### What you will do
Please transcribe every entry below exactly, without including the pictures.

[Stored items]
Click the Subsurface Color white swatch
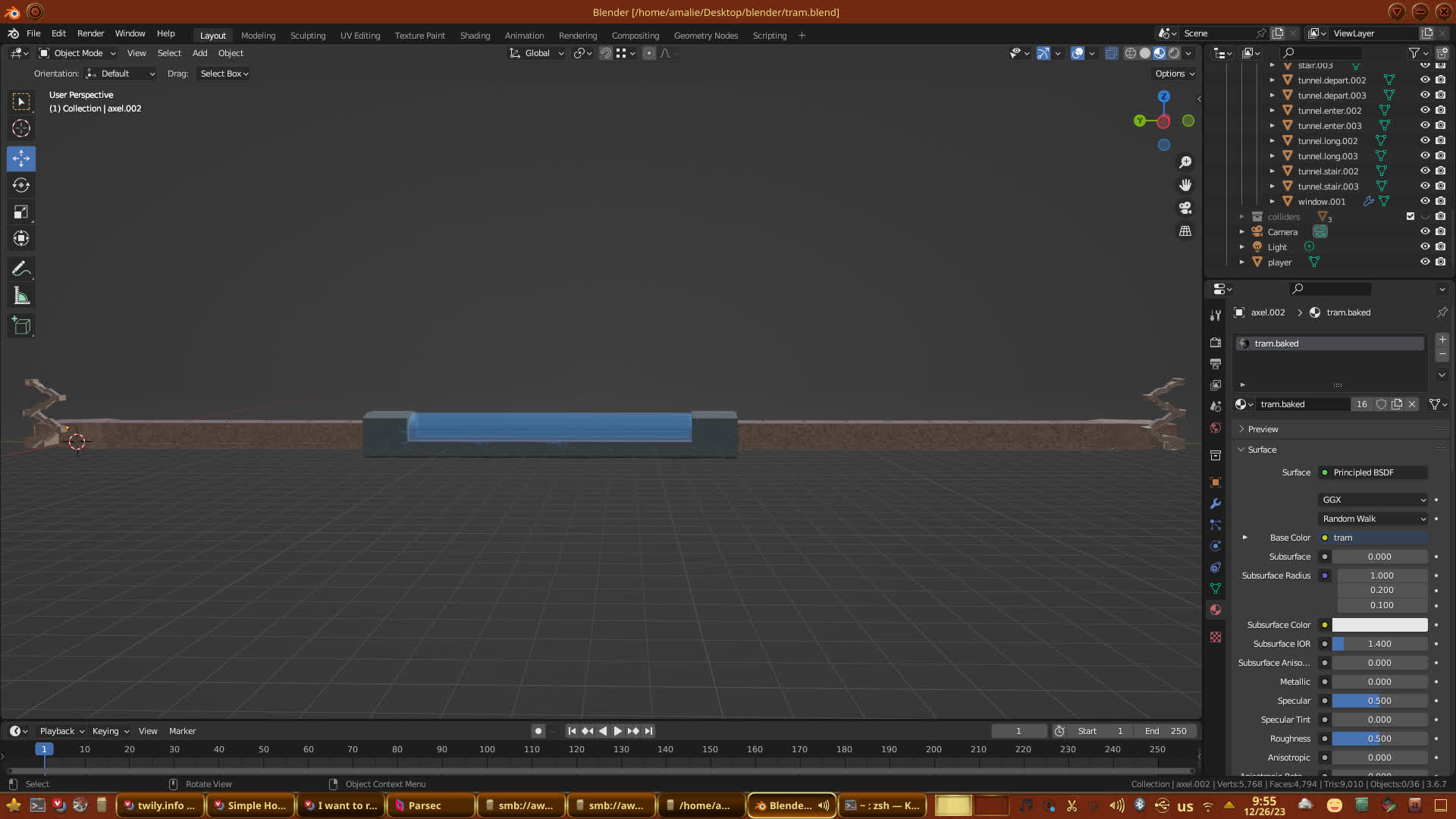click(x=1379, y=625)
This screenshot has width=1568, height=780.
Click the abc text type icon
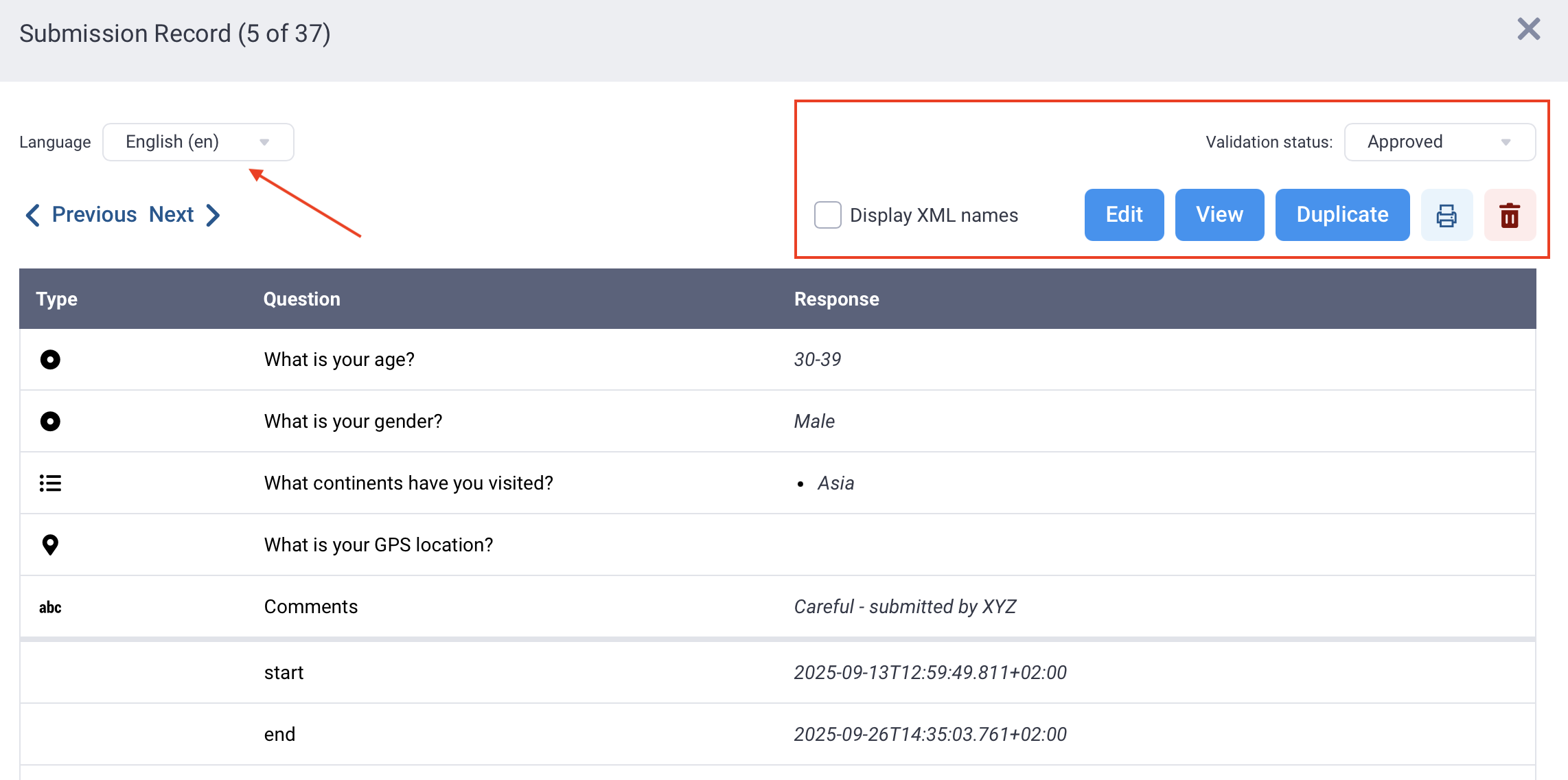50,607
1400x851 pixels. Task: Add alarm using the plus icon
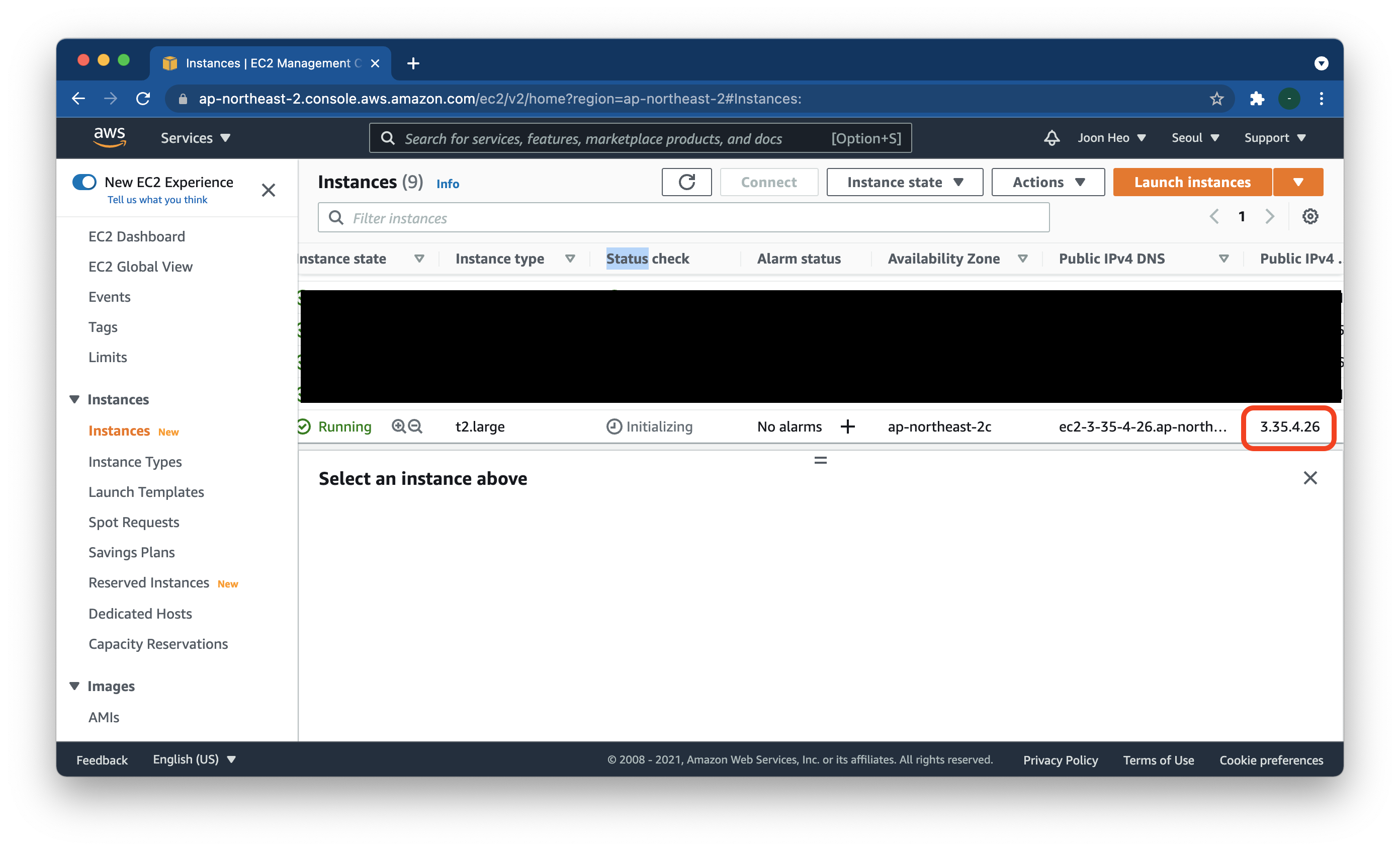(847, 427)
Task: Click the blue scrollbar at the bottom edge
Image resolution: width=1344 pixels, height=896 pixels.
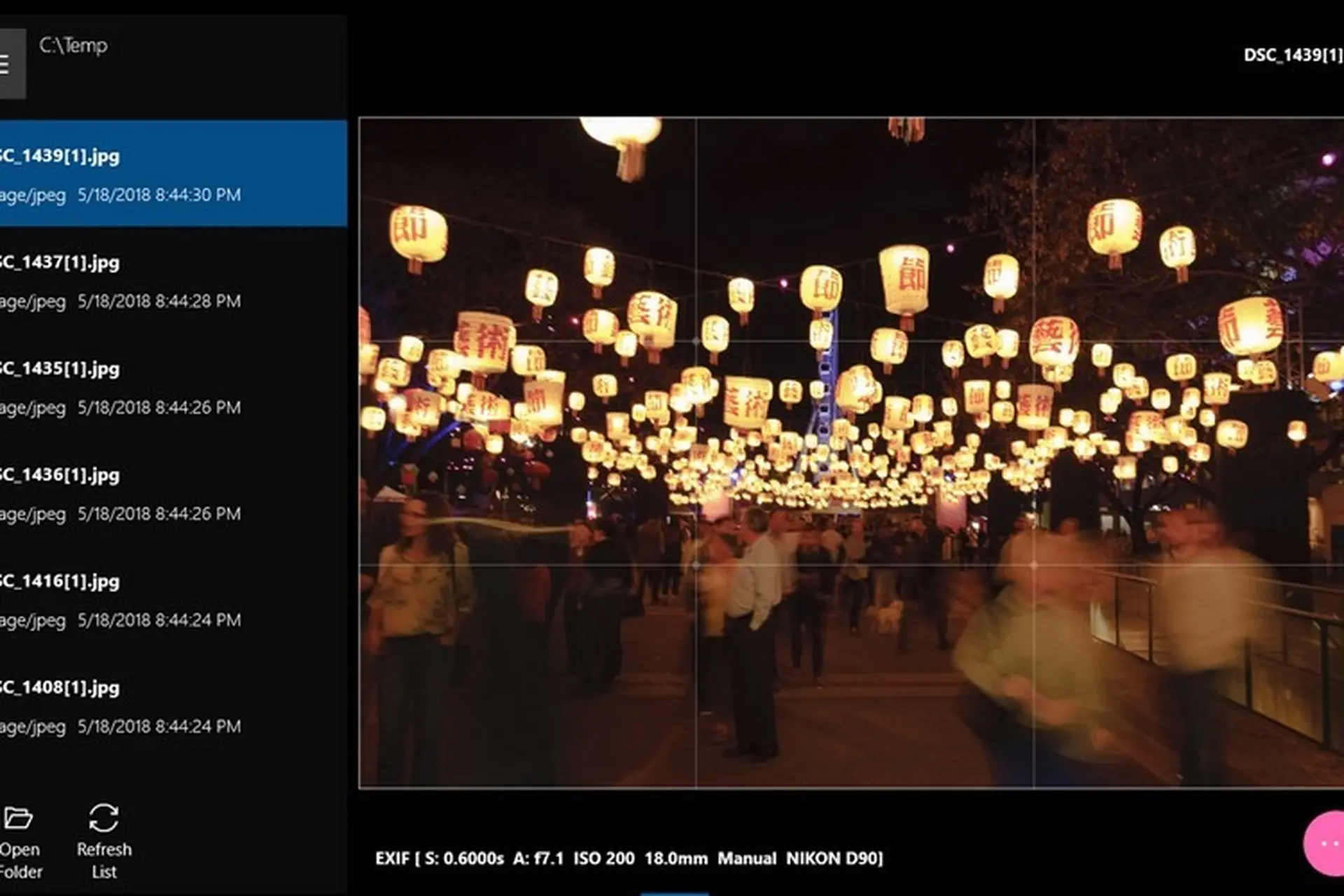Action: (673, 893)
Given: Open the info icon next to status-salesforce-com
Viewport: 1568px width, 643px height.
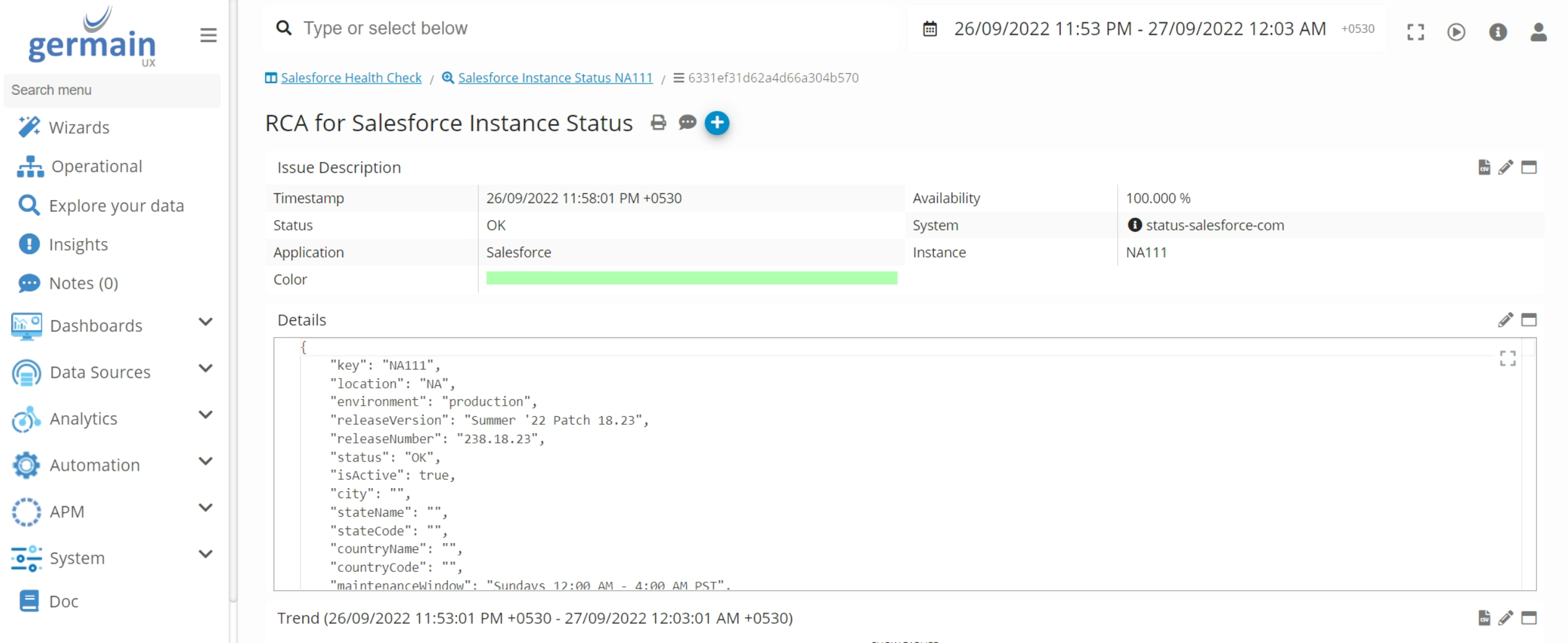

### Task answer
Click the Subsurface Color white swatch
click(x=1379, y=625)
This screenshot has width=1568, height=780.
Click the abc text type icon
50,607
1400x851 pixels. Task: Add alarm using the plus icon
(847, 427)
Task: Click the blue scrollbar at the bottom edge
Image resolution: width=1344 pixels, height=896 pixels.
Action: (673, 893)
Given: Open the info icon next to status-salesforce-com
Viewport: 1568px width, 643px height.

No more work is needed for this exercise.